Dave rubbed some rocks together but failed to raise a spark.
Bert, a fireman who should have known better, doused his shoes in petrol but failed to focus the sun's dying rays sufficiently through Vanessa's glasses to raise a flame.
Ivan constructed an elaborate bow and sharpened a kindling stick but only succeeded in trying himself in knots that Dave had to cut him out of.
Sharif whacked his head repeatedly on the ground but no one really knew whether this was to start a fire or just for kicks.
Eventually the lighter appeared from an anonymous pocket and the conflagration was unleashed. The only problem was that we needed embers to cook on and the fire was hours away from providing them. Patiently we fanned and stoked the flames with a piece of pipe work that Dave wrenched out of the engine and slowly but surely the raging flames died and the true heat of the coals started to burn through – which is when we discovered our second problem.
We had burnt so much wood that the embers were too hot to get close to.
Ivan waved at the pyre with a shovel which promptly melted, leaving him with a smoking handle and no eyebrows. The trees around the campsite began to wilt. The sky was dark with smoke and Bert shifted uncomfortably from foot to foot as the local fire brigade turned up, threw their hands up in disgust and left again, shouting something about water not being enough.
Eventually at 10pm, five hours after the first flame was applied to the wood pile, we were able to get close enough to scrape off some embers and load Frank, piece by piece, onto the grille.
The first steaks vaporised instantly but with a little patience and after lifting the grille several metres above the heat, we found a happy medium that enabled the meat to be grilled with tent poles by Nic and Elliott, standing on Cameron's roof.
The sausages came and went followed by the Lomo and Vasilo cuts but, resisting all attempts to cook it, was the Chorizo. Closer to a joint of beef for twenty than a meal for three, Ivan, Dave and Alex wrestled the carcass onto the grill and subjected it to temperatures greater than the surface of the sun, but to no appreciable effect. Eventually accepting defeat, they took to shaving the surface layers off and ate these while the interior felt its first whiff of flame.

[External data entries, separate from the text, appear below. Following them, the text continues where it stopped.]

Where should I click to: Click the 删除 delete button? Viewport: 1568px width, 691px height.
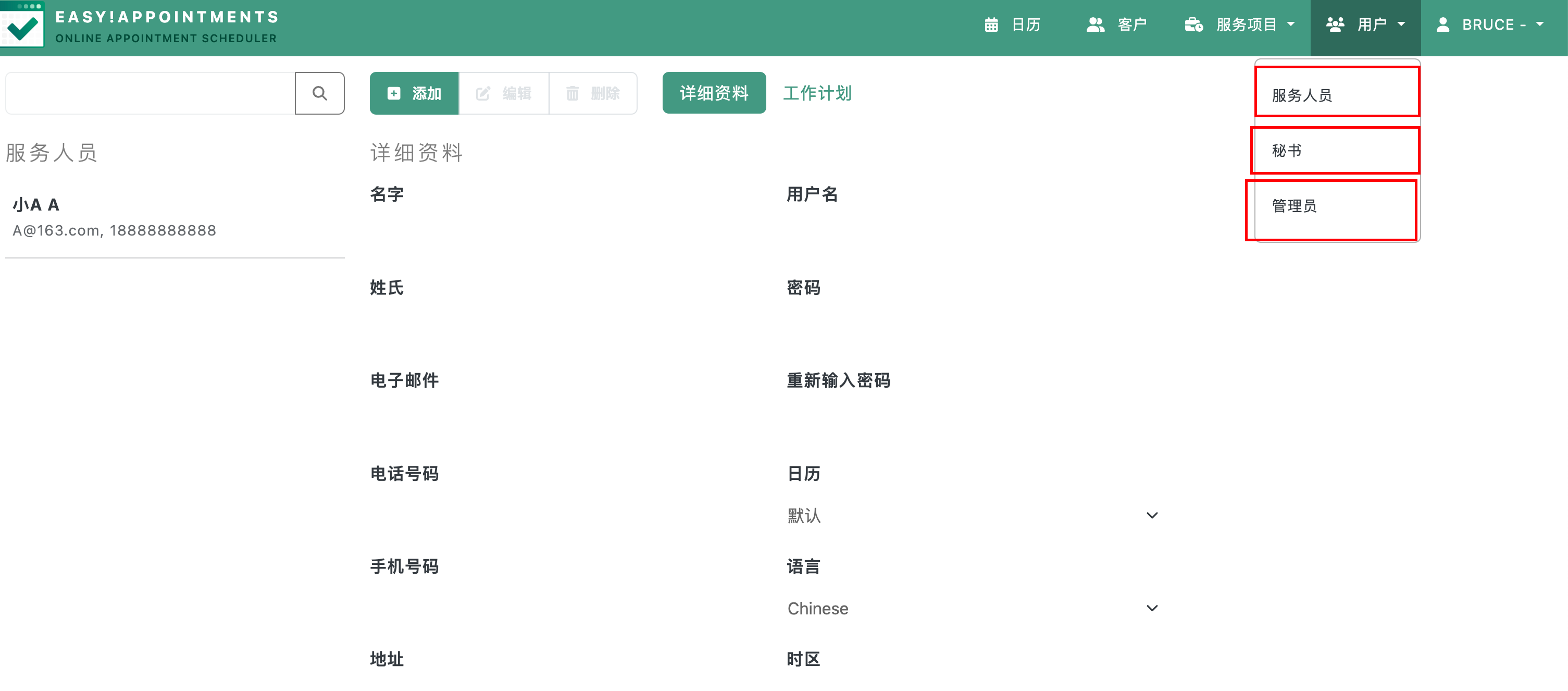(x=593, y=93)
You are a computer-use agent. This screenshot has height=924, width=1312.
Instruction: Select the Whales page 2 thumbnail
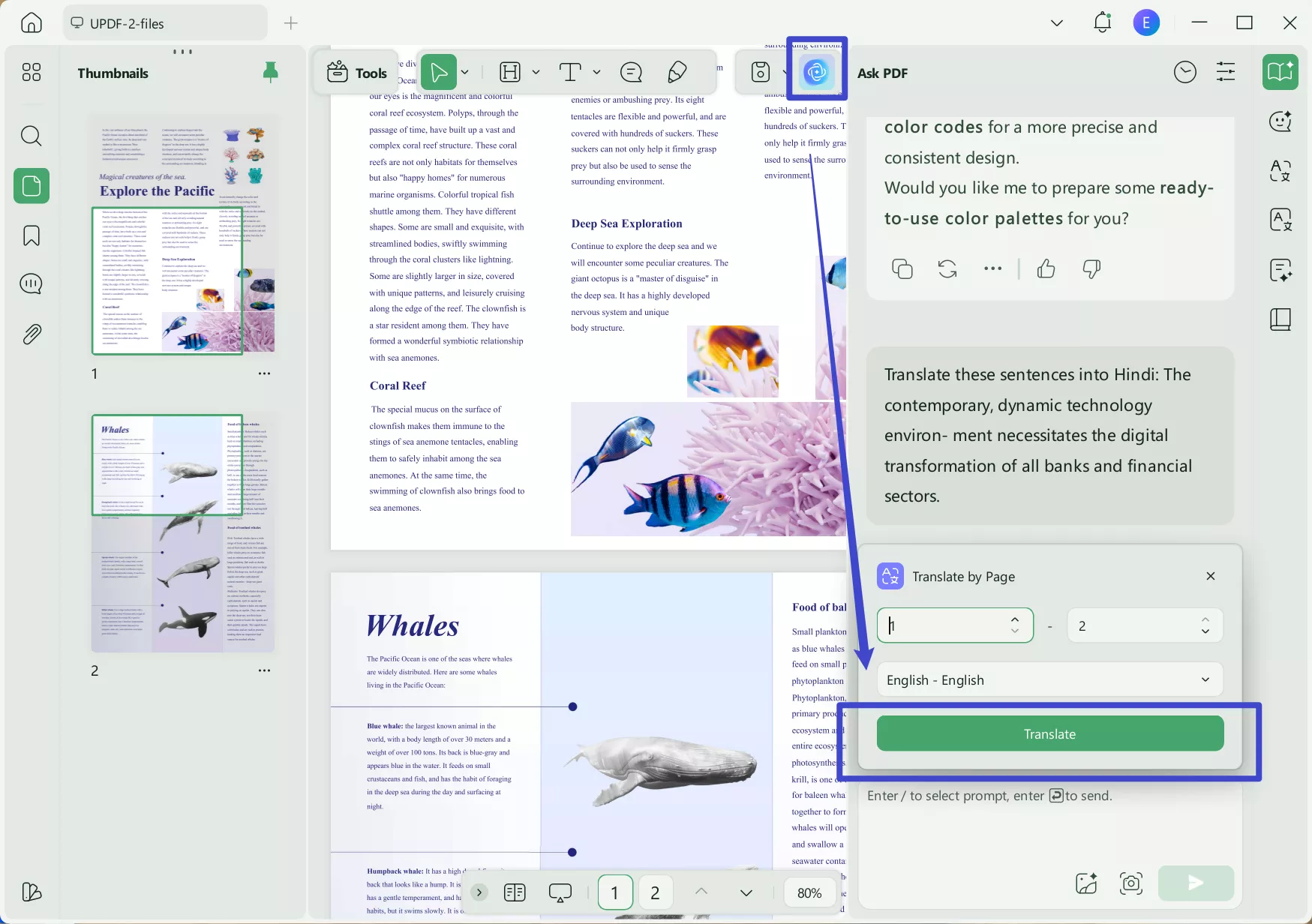click(183, 532)
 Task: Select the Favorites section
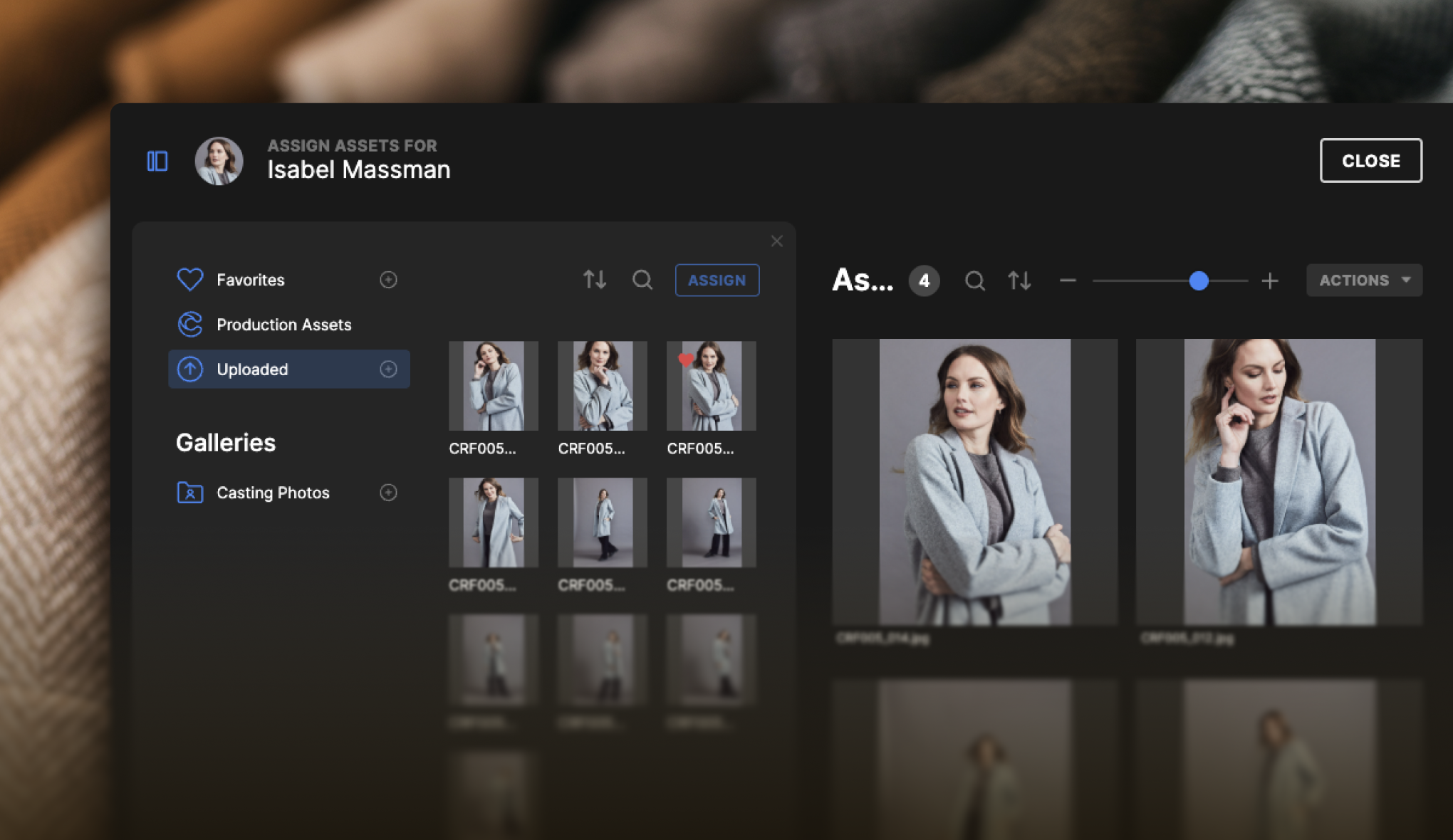point(250,280)
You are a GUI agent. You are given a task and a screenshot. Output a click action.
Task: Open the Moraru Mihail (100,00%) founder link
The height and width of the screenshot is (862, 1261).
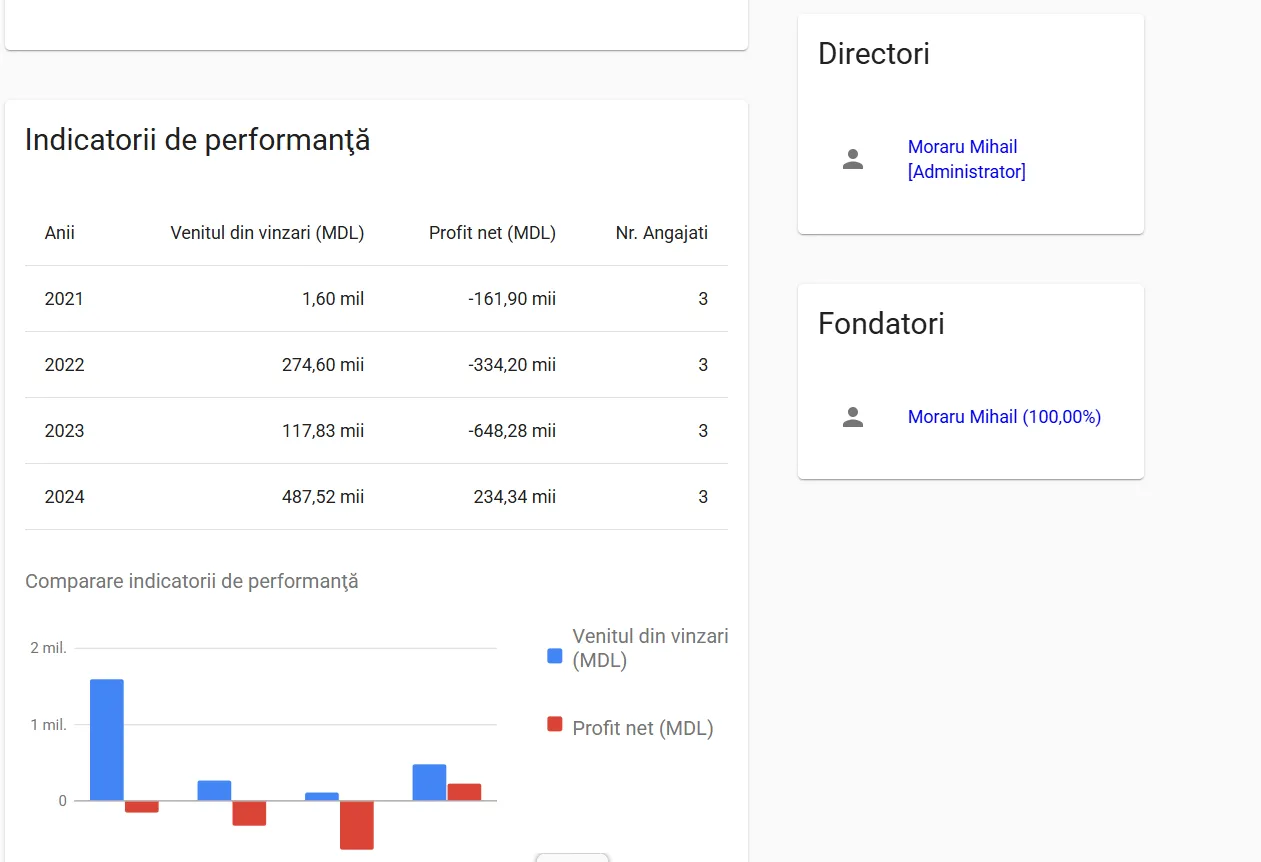[x=1004, y=417]
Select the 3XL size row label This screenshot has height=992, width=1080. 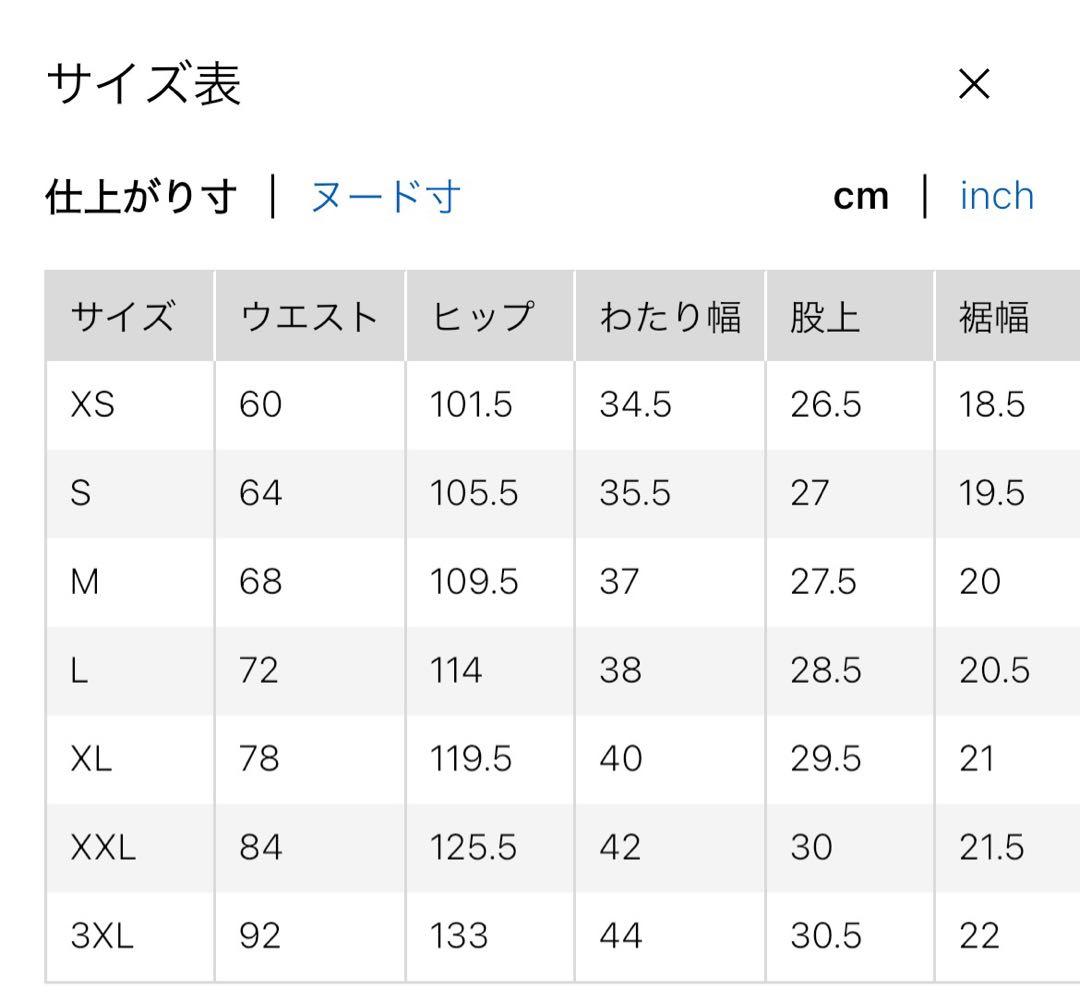coord(102,936)
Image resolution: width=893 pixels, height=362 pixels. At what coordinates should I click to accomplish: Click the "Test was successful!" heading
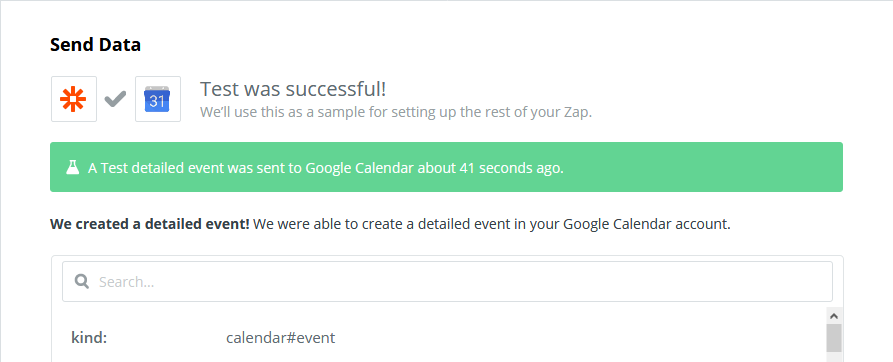293,89
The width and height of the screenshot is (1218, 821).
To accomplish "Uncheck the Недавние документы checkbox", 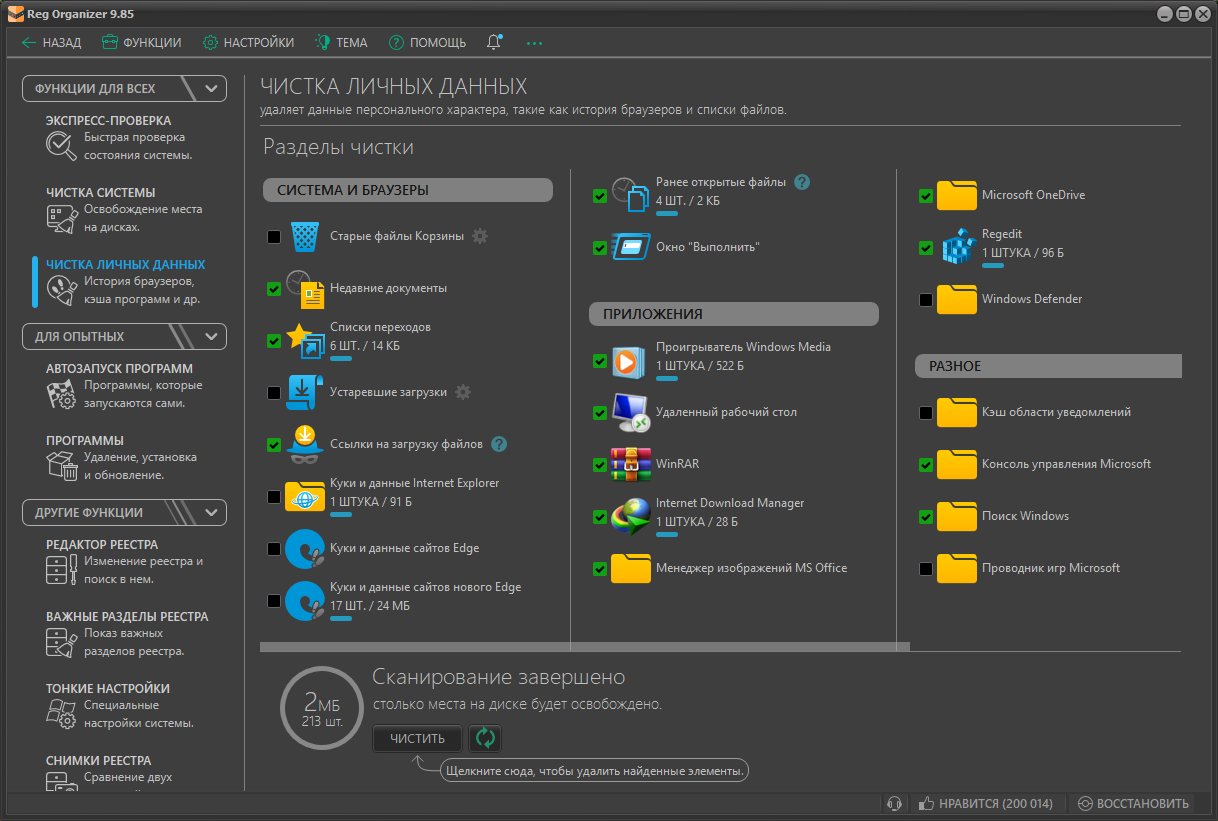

By 3am with the heat finally receding, they had carved the mountain of meat down to a respectable hillock. They patted their protruding stomachs and crawled off to sleep off the experiment while the remainder was bagged for the next day’s lunch for us - and the whole population of Cafayete.
The dogs that had waited patiently were rewarded with the biggest slabs of beef they had ever seen. They wolfed it down and three choked. Only the quick thinking Leon who had already performed the Heimlich manoeuvre twice on Dave, saved them and they limped off into the gloom, bested by the remnants that the men had left behind.
Somewhere in the darkness, the God of Cows took bitter note and planned a grim revenge.